Question for people who actually work for an insurance company?
I understand the basics of insurance. Deductible, then coinsurance/copays until you meet your out of pocket max. I have insurance through my employer.
My question is out of genuine curiosity on how claims process/order. I'm sure it'll all turn out fine when things process, but Im curious!
I've always been a healthy person so I've never even gotten close to my deductible ($1600) (out of pocket is $4k with 10% coins). This year has been not so great health wise haha. I've had several procedures and they have required me to prepay before being performed based on my remaining deductible.

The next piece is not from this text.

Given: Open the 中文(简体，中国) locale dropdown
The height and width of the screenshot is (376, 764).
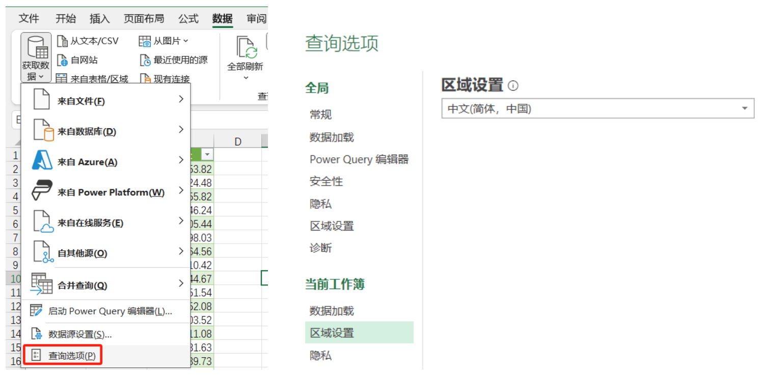Looking at the screenshot, I should (597, 108).
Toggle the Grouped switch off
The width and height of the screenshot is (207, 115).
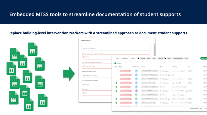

First procedure I had to prepay $700 due to not being at my deductible. I prepaid. Got procedure done. Took about two months for the claim to process and pay. Turned out I only actually owed $500. (Got a refund from doc).
Had some labs and appts for other doctors, those didn't require prepay, but processed quickly, ~$200 each x3. So according to my insurance I'm at $1100, only $500 more til my deductible.
I had a second procedure done. I was required to pay $500 up front as that what was estimated to be left of my deductible. Got procedure done. Claim is processing with my insurance. I see total charges are $3k which in theory is irrelevant since I should hopefully only owe deductible and maybe some coinsurance?
I had an appt last week that required a prepay of $223. Since that last claim is still pending with insurance, I'm certain that's why they still required me to prepay. That claim is already in process by insurance and was only $300.
So question number 1, will insurance wait to process claim #2 until claim #1 is done?
And my next question is, I have another procedure next month, will I just keep having to pay my "remaining deductible" until insurance finishes processing claim #1?
I've got a spreadsheet going to keep track of all the payments I've made vs where I'm at with my deductible, so I'll know when to ask for refunds from the hospital(s). Just curious how many times I may have to pay this last remaining $500 on my ghost deductible π .
Bonus question, if a procedure gets denied as non-covered, does it still count towards my out of pocket costs or nah?